• **Work instructions**
The required output is the complete data, repeated without alteration.

[Saved data entries]

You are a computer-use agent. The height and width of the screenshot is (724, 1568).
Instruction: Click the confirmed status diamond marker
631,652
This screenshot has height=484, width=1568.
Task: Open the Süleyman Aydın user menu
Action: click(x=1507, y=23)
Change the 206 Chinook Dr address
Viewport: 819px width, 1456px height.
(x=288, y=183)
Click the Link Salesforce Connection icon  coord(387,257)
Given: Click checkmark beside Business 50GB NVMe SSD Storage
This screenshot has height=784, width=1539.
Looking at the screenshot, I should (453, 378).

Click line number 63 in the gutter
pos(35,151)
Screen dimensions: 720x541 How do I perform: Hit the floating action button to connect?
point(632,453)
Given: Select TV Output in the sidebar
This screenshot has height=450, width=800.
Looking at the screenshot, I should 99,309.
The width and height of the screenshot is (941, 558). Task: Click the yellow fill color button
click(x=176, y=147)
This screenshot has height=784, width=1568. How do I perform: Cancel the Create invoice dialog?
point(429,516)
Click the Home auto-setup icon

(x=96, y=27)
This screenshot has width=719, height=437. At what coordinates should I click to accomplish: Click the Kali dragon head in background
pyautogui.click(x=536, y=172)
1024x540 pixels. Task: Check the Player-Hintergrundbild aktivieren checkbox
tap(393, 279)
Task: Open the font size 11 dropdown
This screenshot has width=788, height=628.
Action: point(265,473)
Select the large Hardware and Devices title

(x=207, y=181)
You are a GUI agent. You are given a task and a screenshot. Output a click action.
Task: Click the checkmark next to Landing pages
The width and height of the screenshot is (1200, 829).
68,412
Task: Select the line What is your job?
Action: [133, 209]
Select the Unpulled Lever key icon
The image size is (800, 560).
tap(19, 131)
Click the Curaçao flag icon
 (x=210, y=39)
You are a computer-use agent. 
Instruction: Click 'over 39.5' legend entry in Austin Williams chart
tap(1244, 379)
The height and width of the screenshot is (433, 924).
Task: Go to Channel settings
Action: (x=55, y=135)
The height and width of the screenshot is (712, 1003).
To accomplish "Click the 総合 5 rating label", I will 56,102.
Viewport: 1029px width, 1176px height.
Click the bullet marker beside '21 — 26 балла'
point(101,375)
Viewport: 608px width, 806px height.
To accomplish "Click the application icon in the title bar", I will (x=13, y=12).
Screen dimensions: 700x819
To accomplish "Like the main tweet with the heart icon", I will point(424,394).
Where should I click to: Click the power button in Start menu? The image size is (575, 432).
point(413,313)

• **Response to this task**
You are a computer-use agent. The height and width of the screenshot is (724, 1568).
Instruction: Click the confirmed status diamond marker
631,652
This screenshot has height=484, width=1568.
Task: Open the Süleyman Aydın user menu
Action: click(x=1507, y=23)
Change the 206 Chinook Dr address
Viewport: 819px width, 1456px height.
(x=288, y=183)
Click the Link Salesforce Connection icon  coord(387,257)
Given: Click checkmark beside Business 50GB NVMe SSD Storage
This screenshot has height=784, width=1539.
Looking at the screenshot, I should (453, 378).

Click line number 63 in the gutter
pos(35,151)
Screen dimensions: 720x541 How do I perform: Hit the floating action button to connect?
point(632,453)
Given: Select TV Output in the sidebar
This screenshot has height=450, width=800.
Looking at the screenshot, I should 99,309.
The width and height of the screenshot is (941, 558). Task: Click the yellow fill color button
click(x=176, y=147)
This screenshot has height=784, width=1568. How do I perform: Cancel the Create invoice dialog?
point(429,516)
Click the Home auto-setup icon

(x=96, y=27)
This screenshot has width=719, height=437. At what coordinates should I click to accomplish: Click the Kali dragon head in background
pyautogui.click(x=536, y=172)
1024x540 pixels. Task: Check the Player-Hintergrundbild aktivieren checkbox
tap(393, 279)
Task: Open the font size 11 dropdown
This screenshot has width=788, height=628.
Action: point(265,473)
Select the large Hardware and Devices title

(x=207, y=181)
You are a GUI agent. You are given a task and a screenshot. Output a click action.
Task: Click the checkmark next to Landing pages
The width and height of the screenshot is (1200, 829).
68,412
Task: Select the line What is your job?
Action: [133, 209]
Select the Unpulled Lever key icon
The image size is (800, 560).
tap(19, 131)
Click the Curaçao flag icon
 (x=210, y=39)
You are a computer-use agent. 
Instruction: Click 'over 39.5' legend entry in Austin Williams chart
tap(1244, 379)
The height and width of the screenshot is (433, 924).
Task: Go to Channel settings
Action: (x=55, y=135)
The height and width of the screenshot is (712, 1003).
To accomplish "Click the 総合 5 rating label", I will 56,102.
Viewport: 1029px width, 1176px height.
Click the bullet marker beside '21 — 26 балла'
point(101,375)
Viewport: 608px width, 806px height.
To accomplish "Click the application icon in the title bar", I will (x=13, y=12).
Screen dimensions: 700x819
To accomplish "Like the main tweet with the heart icon", I will point(424,394).
Where should I click to: Click the power button in Start menu? The image size is (575, 432).
point(413,313)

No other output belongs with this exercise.